The Church is wherever God’s people are loving,
where all are forgiven and start once again,
where all are accepted, whatever their background,
whatever their past and whatever their pain.

The better we care for one another, the better we will be fitted to be faithful Christians and a Church which can continue to hold out the truth about Jesus Christ.

Now, of course, the first verse of that hymn begins ‘The Church is wherever God’s people are praising’. Which brings me to the third important point in this text from Hebrews. It’s an interesting sentence: ‘Let us not give up the habit of meeting together, as some are doing’.
Recall that back then, there were no church buildings- the meetings were in people’s homes. And by meeting, we don’t mean a Board or a Session or a committee meeting. What’s referred to here is the meeting for worship- the most important meeting of all. The writer of Hebrews urges that Christians should not ‘give up the habit’ of meeting together regularly for worship… ‘as some are doing’. I’d love to know who the ‘some’ were, and why they had apparently given up. Was their faith so shaken by the destruction of the Temple that they had abandoned the Church? Were they finding that they wanted to do other things when the Church was meeting? Had they found another religion among the many in the Roman Empire, one which was sexier and more exciting than Christianity? We don’t know, all these centuries later, who these people were, and why they stopped coming. But what we do know is that coming to worship- staying in the ‘habit of meeting together’ is essential to a healthy Christian faith.

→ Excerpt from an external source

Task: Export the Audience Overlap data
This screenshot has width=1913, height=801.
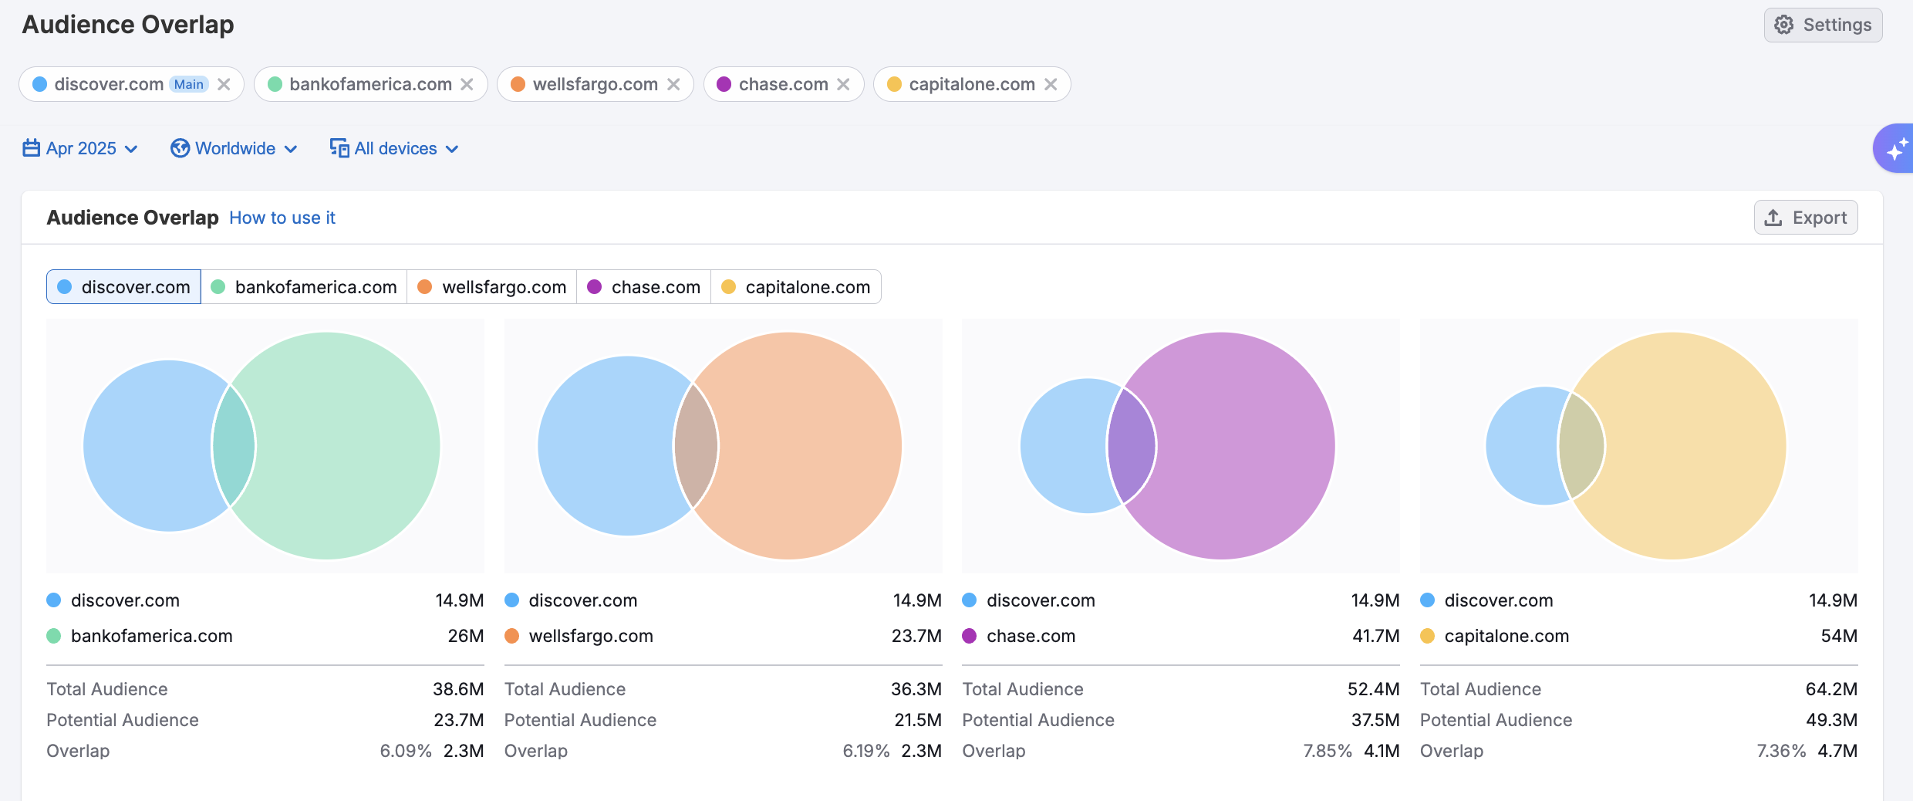Action: pyautogui.click(x=1806, y=218)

For worship is an encouragement (or at least, it ought to be). When people fall out of the way of worshipping, then they usually soon stop being Christians in any meaningful way. I know that would find it hard to keep the faith if it were not for worship. If you want to see where the Church is, then- ‘The Church is wherever God’s people are praising’. All else flows from that.

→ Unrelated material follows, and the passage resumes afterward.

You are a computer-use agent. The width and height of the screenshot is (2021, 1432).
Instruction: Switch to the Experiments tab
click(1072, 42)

In the face of Pilate’s hostility Jesus did not respond with hostility. But he quietly and courageously bore witness to the truth. How do we bear witness in a hostile world? Hebrews suggests: hold firmly to our hope, we show concern for one another and our neighbours, and we continue to be in the habit of meeting for worship. That sounds to me like a picture of a faithful Church.

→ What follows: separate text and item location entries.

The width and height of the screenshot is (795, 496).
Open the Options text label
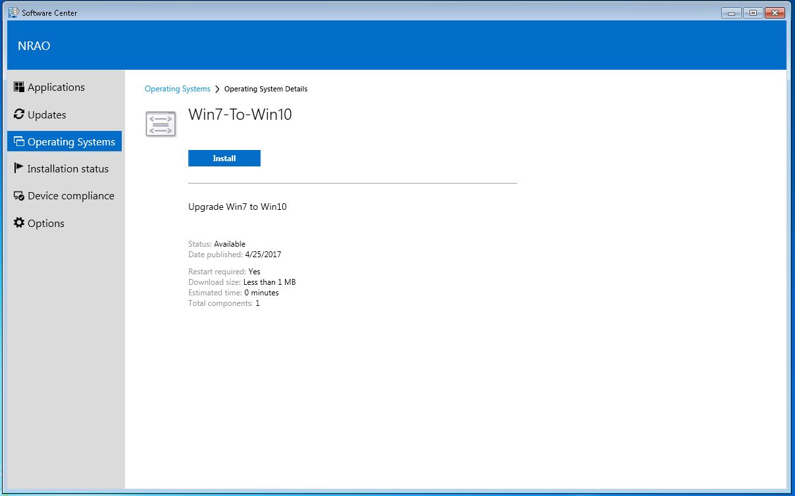[x=46, y=224]
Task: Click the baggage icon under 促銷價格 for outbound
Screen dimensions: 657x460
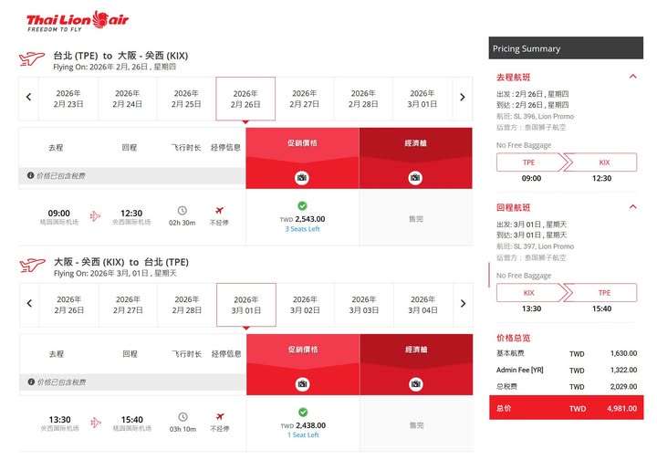Action: (x=302, y=177)
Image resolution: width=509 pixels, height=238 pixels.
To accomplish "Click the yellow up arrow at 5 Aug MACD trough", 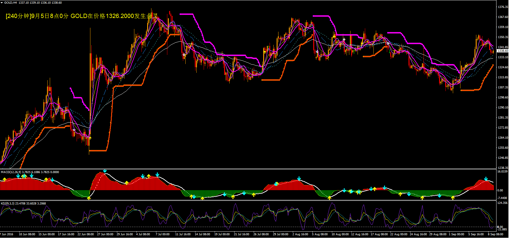I will pyautogui.click(x=329, y=198).

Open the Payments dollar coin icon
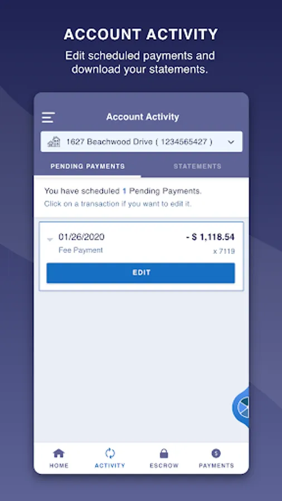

Today we meet together around the Lord’s Table. And here, in ways we can hardly put into words, we are reminded of all that the Gospel is about. Here we encounter God, in hope and trust and faith. Here we share bread and wine with one another, just as we are to share love and do good for one another. Here is the best encouragement of all: the body and blood of Christ, given for us, so that we might be strengthened to be his faithful people: Christ’s body in our world.

Ascription of Praise
Now to God
who is able through the power
which is at work among us
to do immeasurably more
than all we can ask or conceive,
to God be the glory
in the church and in Christ Jesus
from generation to generation for evermore, Amen.